The Forum—gilt-edged marble, tinted statuary, a mosaic pavement like a rich-hued carpet from the looms of Babylon—began to overflow with leisured men of business. Their slaves did all the worrying. The money-changers’ clerks sat by the bags of coin, with scales and shovel and the tables of exchange. The chaffering began in corn-shops, where the lawless agreements for delivery of unsown harvests changed hands ten times in the hour, and bills on Rome, scrawled over with endorsements, outsped currency as well as outwitted the revenue men. No tax-farmer’s slave could keep track of the flow of intangible wealth when the bills for a million sesterces passed to and fro like cards in an Egyptian game.
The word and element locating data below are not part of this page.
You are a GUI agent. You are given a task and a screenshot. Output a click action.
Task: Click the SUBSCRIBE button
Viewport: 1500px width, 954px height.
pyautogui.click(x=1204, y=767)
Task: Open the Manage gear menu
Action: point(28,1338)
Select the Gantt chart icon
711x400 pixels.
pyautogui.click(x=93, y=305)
Men richer than the fabled Croesus carried all their wealth in leather wallets in the form of mortgages on gangs of slaves, certificates of ownership of cargoes, promises to pay and contracts for delivery of merchandise.
Nine-tenths of all the clamor was the voice of slaves, each one of them an expert in his master’s business and often richer than the owners of the men he dealt with, saving his peculium—the personal savings which slaves were sometimes encouraged to accumulate—to buy his freedom when a more than usually profitable deal should put his master in a good mood.
The hall of the basilica was almost as much a place of fashion as the baths of Julius Caesar, except that there were some admitted into the basilica whose presence, later in the day, within the precincts of the baths would have led to a riot. Whoever had wealth and could afford to match wits with the sharpest traders in the world might enter the basilica and lounge amid the statuary. Thither well dressed slaves came hurrying with contracts and the news of changing prices. There, on marble benches, spread with colored cushions, at the rear under the balcony, the richer men of business sat chattering to mask their real thoughts—Jews, Alexandrians, Athenians—a Roman here and there, cupidity more frankly written on his face, his eyes a little harder and less subtle, more abrupt in gesture and less patient with delays.